Introduction
A platform migration can move workloads successfully while the service mesh still sends east-west traffic to the old service. Requests appear healthy at the application level, but data comes from the previous cluster, one version keeps receiving internal calls, or failover behaves strangely because virtual routing inside the mesh was not fully updated during the migration.
Treat this as an internal traffic-policy problem instead of a generic microservice bug. Start by checking which destination the sidecars or mesh proxy actually choose at runtime, because migrations often replace deployments and DNS while virtual services, destination rules, or mesh discovery still favor the retired target.
Symptoms
- Internal service-to-service calls still reach the old environment after migration
- One namespace or workload works correctly while another still depends on the previous service instance
- Mesh metrics show traffic to a destination that should already be retired
- New deployments are healthy, but dependent services still read stale data or hit old APIs
- Canary or failover behavior does not match the intended post-migration routing
- The issue started after moving clusters, mesh control planes, or service discovery boundaries
Common Causes
- A virtual service or traffic policy still routes to the old host, subset, or cluster-local service name
- Destination rules, service entries, or mesh gateways still reference the previous endpoint
- Sidecars or proxies are running stale xDS or route configuration and never picked up the new destination
- Multi-cluster or cross-network discovery still advertises the old service first
- mTLS, SNI, or mesh gateway settings make the new target unusable, so traffic falls back to the legacy route
- Validation checked pod readiness and DNS resolution but not the live mesh path between services
Step-by-Step Fix
- Capture one affected internal request and identify which destination service, cluster, or subset the mesh actually selected, because the runtime route is what determines where traffic goes.

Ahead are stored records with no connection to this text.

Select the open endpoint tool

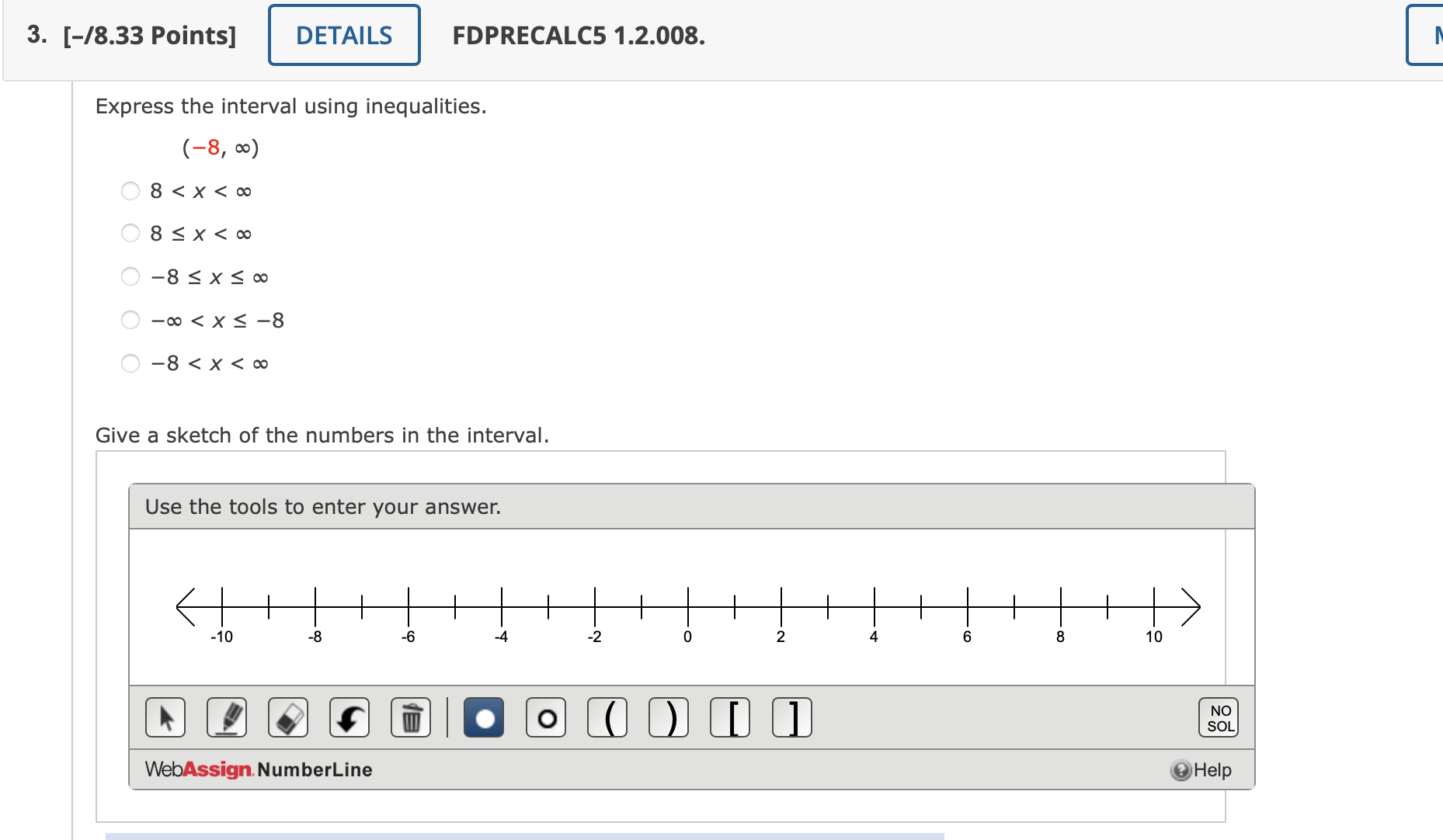(546, 717)
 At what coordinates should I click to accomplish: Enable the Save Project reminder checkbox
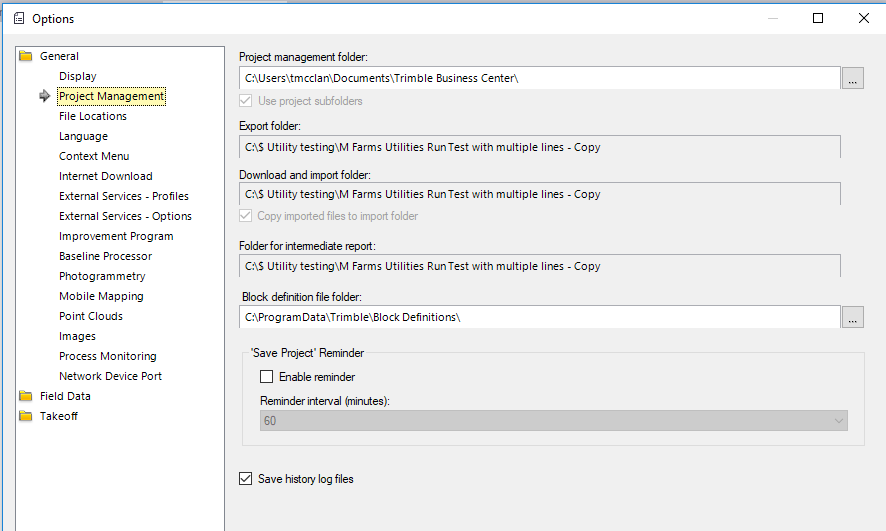pos(267,377)
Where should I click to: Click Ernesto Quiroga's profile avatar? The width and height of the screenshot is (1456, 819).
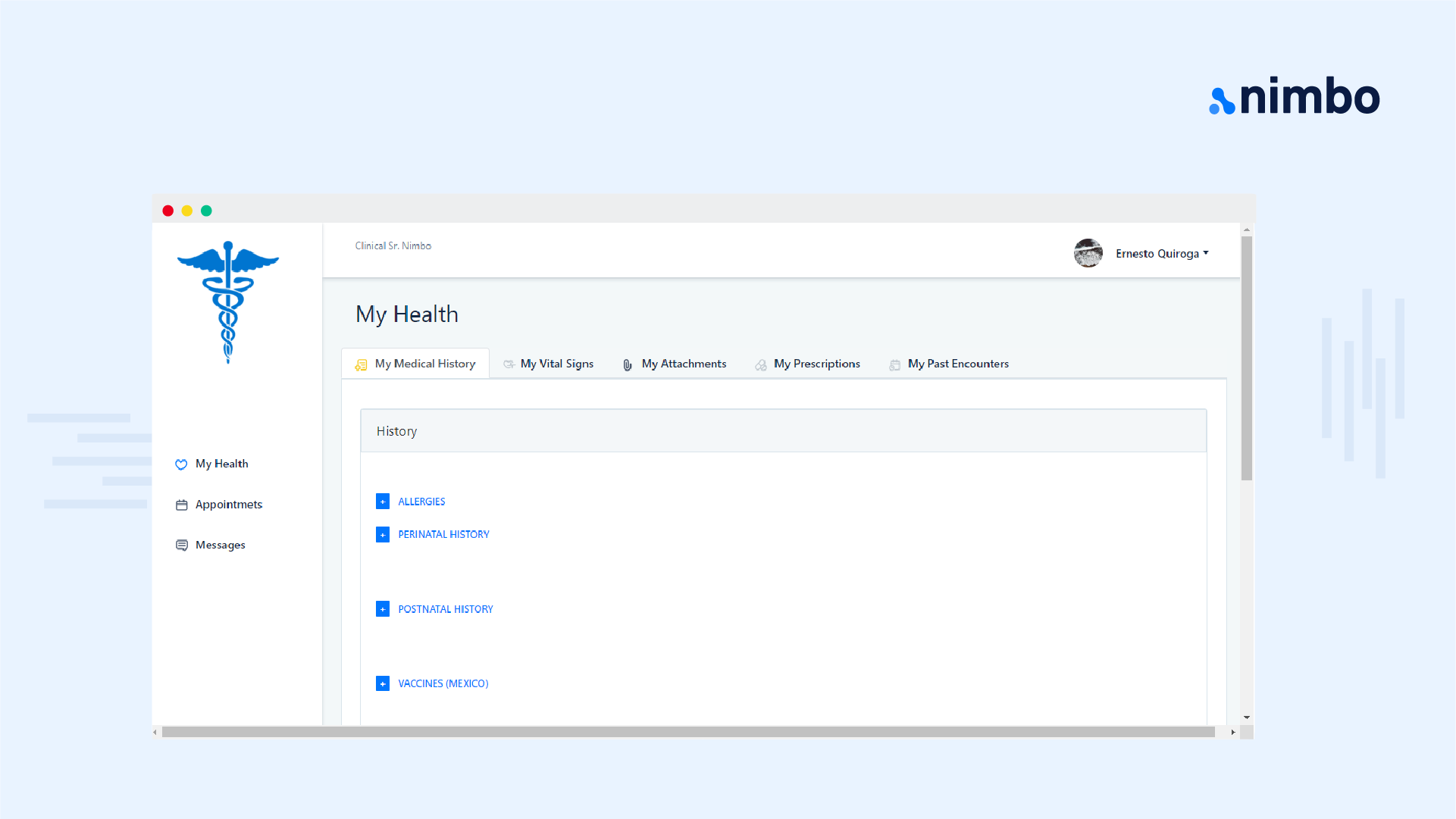pos(1088,253)
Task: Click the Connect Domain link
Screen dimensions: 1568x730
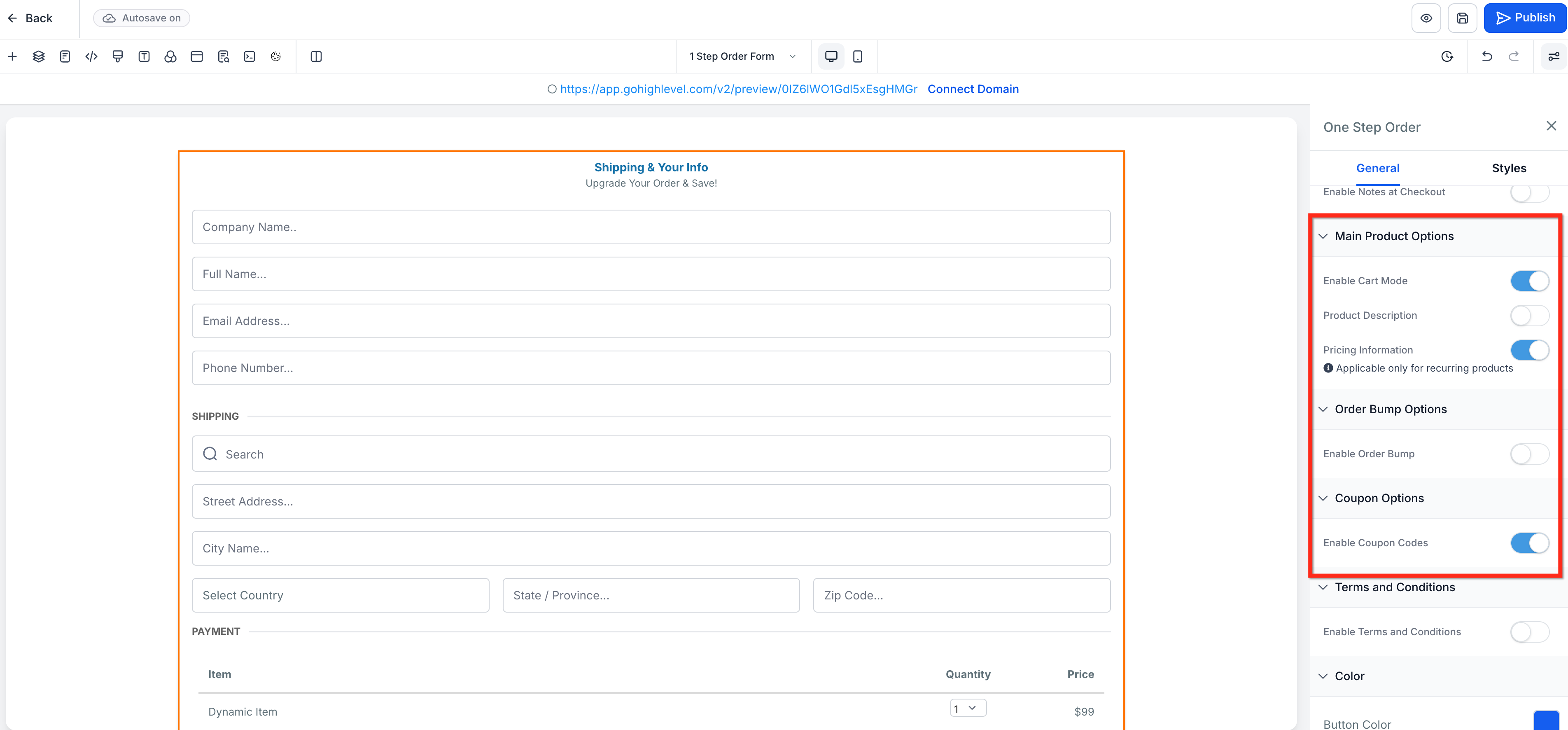Action: pyautogui.click(x=973, y=89)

- Compare that live destination with the intended post-migration service target, because one stale virtual route can keep every dependent workload attached to the old environment.
- Review virtual services, destination rules, service entries, mesh gateways, and multi-cluster discovery objects for any remaining reference to the retired service, because mesh routing usually spans several resources.

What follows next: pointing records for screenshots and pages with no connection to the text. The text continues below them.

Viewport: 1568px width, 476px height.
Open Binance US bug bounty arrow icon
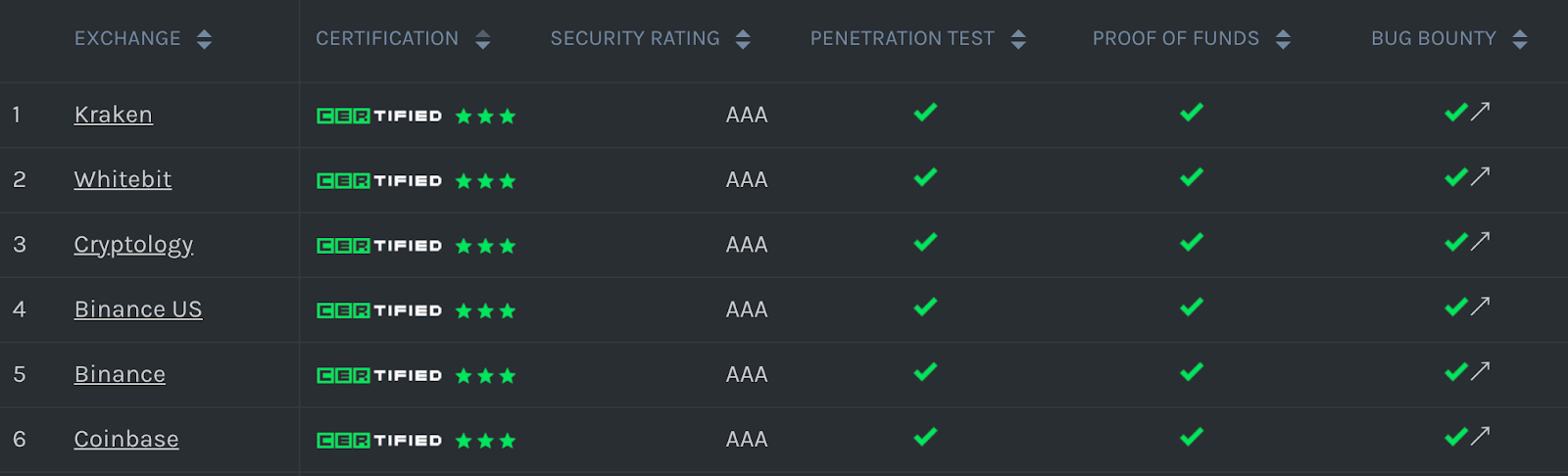[1480, 307]
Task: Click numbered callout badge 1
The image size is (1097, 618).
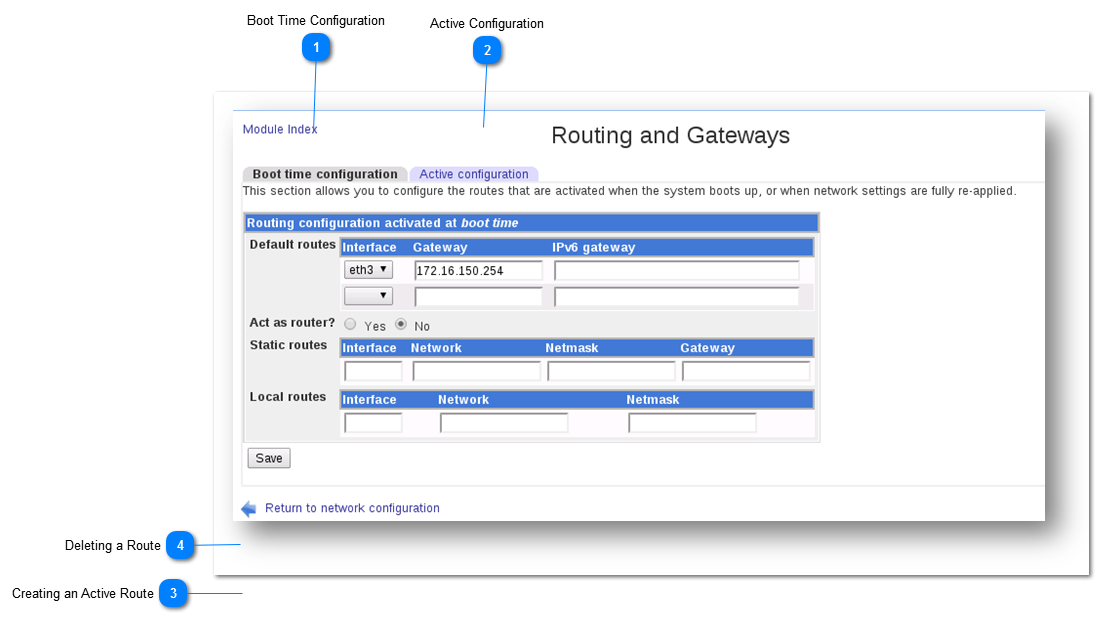Action: (316, 47)
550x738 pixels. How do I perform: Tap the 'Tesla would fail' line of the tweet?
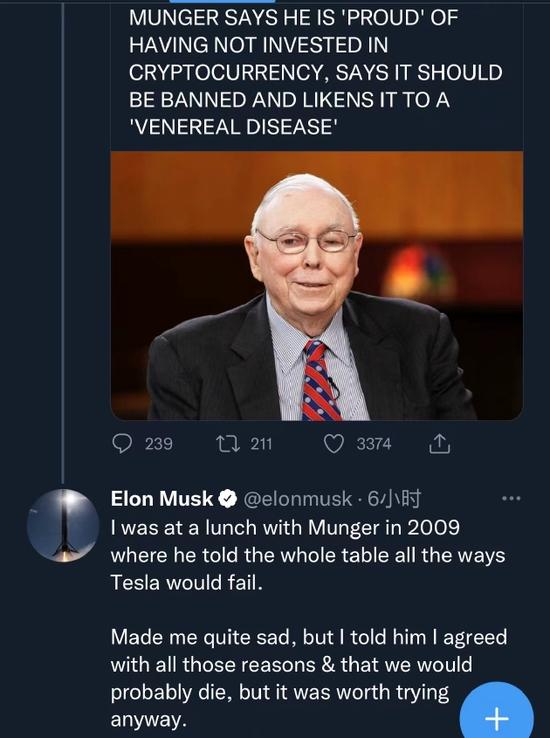(186, 583)
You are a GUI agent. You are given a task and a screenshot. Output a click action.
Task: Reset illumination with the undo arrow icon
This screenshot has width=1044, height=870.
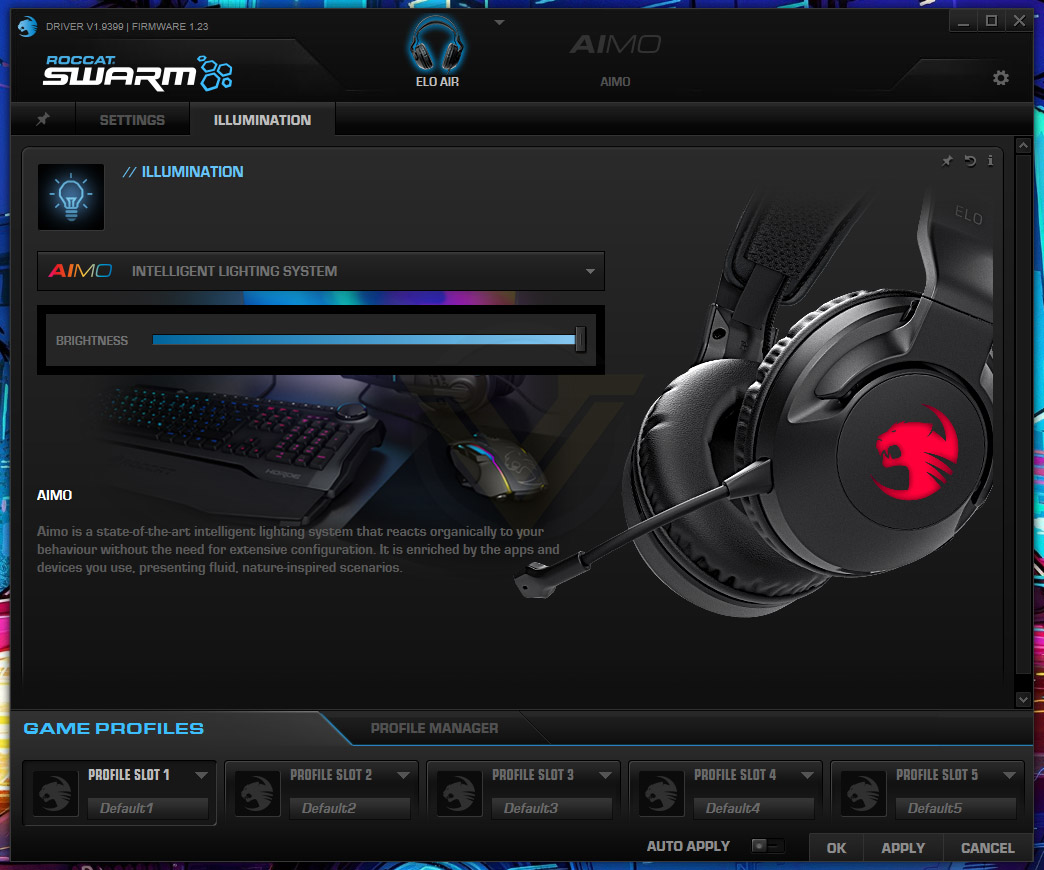click(x=969, y=160)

- Check sidecar or proxy config on affected workloads and confirm they received current route data from the control plane, because stale xDS state can preserve old paths after manifests were updated.
- Update the authoritative routing objects and restart sidecars or workloads only if needed to force fresh config distribution, because control-plane changes alone do not always clear old proxy state immediately.
- Generate a controlled internal request and confirm telemetry shows the intended service, namespace, and cluster receiving it, because success at the HTTP layer does not prove the mesh chose the right backend.
- Verify the old service stops receiving east-west traffic from migrated workloads, because dual routing inside a mesh can stay hidden longer than edge traffic problems.
- Review retries, failover, circuit breaking, and outlier detection policies if requests still behave unpredictably, because those features can continue steering traffic in unexpected ways after the primary route changes.
- Document who owns mesh routing, multi-cluster discovery, and cutover validation so future migrations test the actual service graph instead of only workload health.